“Arh-woooooo…” I howl, echoing a call from deep within the forest on the other side of Maligne Lake. In return, a chorus of ‘Arh-wooo … arh-wooOO…’ shatters any possibility of the signal being human. It’s a pack of wolves, calling to each other as the light begins to fade under the waxing gibbous moon above Jasper National Park.
I’m certain I’m safe in the middle of the lake, but I pick up the wooden paddle and continue my return to the launch point. The rhythm of the paddle on the lake calms my nerves, and I spend the next two hours reminding myself not to underestimate the forces of nature that rule the Canadian wilderness. Earlier in the evening, I bought a wolf-pattern blanket when I rented the canoe. Maybe that’s working in my favor now.
These are the wild spaces that shape who we are. Here, you may be short of breath, but never short on your sense of awe.

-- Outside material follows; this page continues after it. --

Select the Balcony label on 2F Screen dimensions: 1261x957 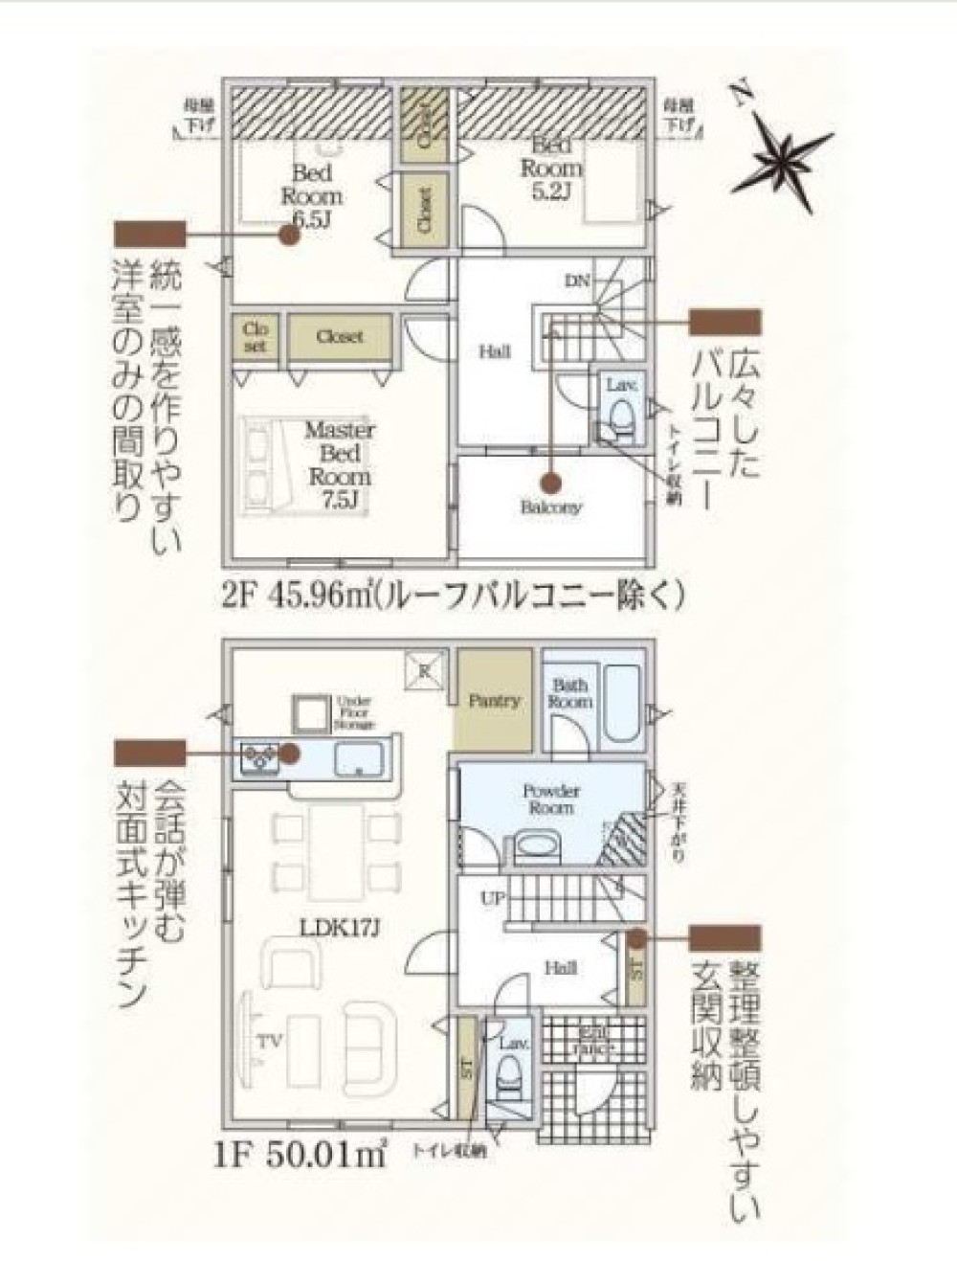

After my encounter with the wilder side of Canada, I returned to my friends to eat, laugh, and roam the streets of Jasper. Just before four in the morning, I loaded up the car for the drive back to Maligne Lake to see the sunrise.
Getting back on the road after a sleepless night, the last thing you want to do is to hit something in the darkness. And it gets dark in the Canadian wilderness, dark enough to conceal a monstrous wild moose until it was well into the reach of headlights. Luckily, my reaction was swift enough to bring the car to a screeching halt before hitting the giant. The moose wandered off, and I scanned the surroundings for further signs of wildlife. I resumed driving and soon reached my destination, ready to witness what I was sure was to be a breathtaking sunrise across the mountain ranges of Jasper.
As the first light touched the peaks of Queen Elizabeth mountain range, the cold white snow turned into fire. The clouds overhead rolled over in orange, pink and purple. The nearly still water of Maligne Lake reflected it all and made the grandeur of the moment twice as magical.
In these moments, you realize that travel matters. Adventure matters. These wild places matter. We, as humans, are stewards of these spaces and have a responsibility to protect them. Tomorrow, I’ll return to the world of meetings, to-do lists and phones. But for this moment, I stand quietly in awe of an awakening sun and the company of birds.
Although it’s been said a lot — the colors of Canadian lakes look unreal, and the scenery here will make you feel like that you’re on a different planet. It’s one of the most remarkable places on the earth, prodigious and diversified in both landscape and experiences.
In Canada, I roamed forests, paddled lakes, and hiked to the peaks of mountains, all as a guest in places that have stood there for aeons. The deeper I went into nature, the more disconnected I felt from the contemporary reality that’s been constructed around me.
Today, we look to nature to escape our grinding reality, and these are the moments that make our hearts swell.
There are always choices to make, and each decision shapes us in unique ways. We choose to wake up at 4am or 9am. We choose to climb a mountain or swim in the lake. We choose to stay and stagnate or move forward. I’m striving to become more aware that my choices, whether small or big, each make a difference.
After six days of wandering, I reach the Calgary airport to catch my flight back to Seattle — and miss it by just three minutes. Normally, I would have felt frustrated, but not this time. Instead, I happily accept the situation. I find a café in the city and begin writing this post.
The raw mountain air of Canada is still flowing through me. Everything feels fresh — the faces, the earth, the space around me, and me. Maybe this is the reason we all travel — to see the normal from a new perspective. To bring novelty into our soul, so that we can brighten the world and spread the positive energy.